University of Michigan – Ann Arbor

Michigan

1817

official hood lining pattern
A c.1909-1910 tobacco card by Murad Cigarettes.
The University of Michigan's traditional colors in a 1907 stained glass window in Shepard Hall, City College of New York.
The post-1912 colors of the University of MIchigan.

Until his death in 1921, Gardner Cotrell Leonard was the Director of the Intercollegiate Bureau of Academic Costume (IBAC) and a partner in the firm of Cotrell & Leonard, an academic costume manufacturer and the depository for the records of the IBAC. If one assumes that a college or university was assigned a hood lining pattern by the IBAC when academic costume was ordered from Cotrell & Leonard, client lists for Cotrell & Leonard can help one estimate the approximate date that lining pattern was approved by the IBAC.

The University of Michigan appeared in a Cotrell & Leonard advertisement in the 1896 The Comet yearbook of Vanderbilt University, and then in three 1897 sources: the Bowdoin Bugle yearbook, The College Year-Book and Athletic Record, and the “Ole Miss” of The University of Mississippi yearbook. Also, a reporter covering commencement ceremonies at the University of Chicago for the Indianapolis News (9 July 1896) mentioned the University of Michigan as one of a number of colleges and universities that used academic costume. All of this suggests an IBAC hood assignment for the university in 1895 or 1896.

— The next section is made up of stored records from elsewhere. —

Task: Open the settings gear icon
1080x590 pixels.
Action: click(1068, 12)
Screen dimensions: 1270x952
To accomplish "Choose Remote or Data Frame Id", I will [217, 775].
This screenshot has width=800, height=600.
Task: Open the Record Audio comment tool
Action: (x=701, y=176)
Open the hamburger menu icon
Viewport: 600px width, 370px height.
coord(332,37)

None of these sources described the colors or heraldic pattern of Michigan’s hood lining, but the university’s hood was cited in the 27 July 1902 edition of The Argus, an Albany NY newspaper, which contained a list of IBAC hood lining patterns that had been assigned to some of the more prestigious colleges and universities of the time. Here Michigan’s hood lining was described as “maize” with a blue chevron. “Maize” is how the IBAC tended to describe a golden yellow or light orange color (whereas “lemon” is how the Bureau described a bright yellow color). The IBAC had more precisely defined the shade of Michigan’s blue as “azure blue” by 1918 and “Presbyterian blue” (true blue) by the mid 1920s.

maize
azure blue

University of Michigan students adopted “maize” and “azure blue” as the college colors in 1867. Before 1867, “blue” had been the only college color.

The shades of maize and azure blue were originally a golden yellow and sky blue. However, in 1912 the university officially confirmed “maize” as being an intense, golden yellow, but redefined “azure” as being a dark blue like Prussian blue, cobalt, or ultramarine, even though these are not the traditional definitions of azure blue. For more information about this see the University of Michigan Bulletin, Vol.16, No.13, 7 January 1987 (page 2, inside front cover).

The World Almanac continued to cite Michigan’s colors as maize and either blue or azure blue into the 1930s, an encyclopedia of college colors from 1949 described Michigan colors as maize and azure blue, and non-IBAC hood lists from the 1960s and early 1970s also described the colors as being maize and azure blue.

Citations in the World Almanac (listed by cover date; color information is from the previous year): maize/blue (1895-1902); yellow/blue (1904); maize/blue (1906-1908); yellow/blue (1909-1910); maize/blue (1911); maize/azure (1912-1916); maize/blue (1917-1918); maize/azure (1923-1931); maize/blue (1934-1935)

A University of Michigan Master of Arts hood and gown, tailored by Cotrell & Leonard at some point prior to World War Two. The color of the chevron is what Cotrell & Leonard defined as "azure blue", a bright blue that is darker than light blue, but paler than true blue.

Apparently the IBAC never revised the blue color of Michigan’s chevron to conform to the university’s 1912 directive specifying a dark blue. Here the original IBAC assignment from c.1897 with the university’s traditional shades of maize and azure blue has been maintained.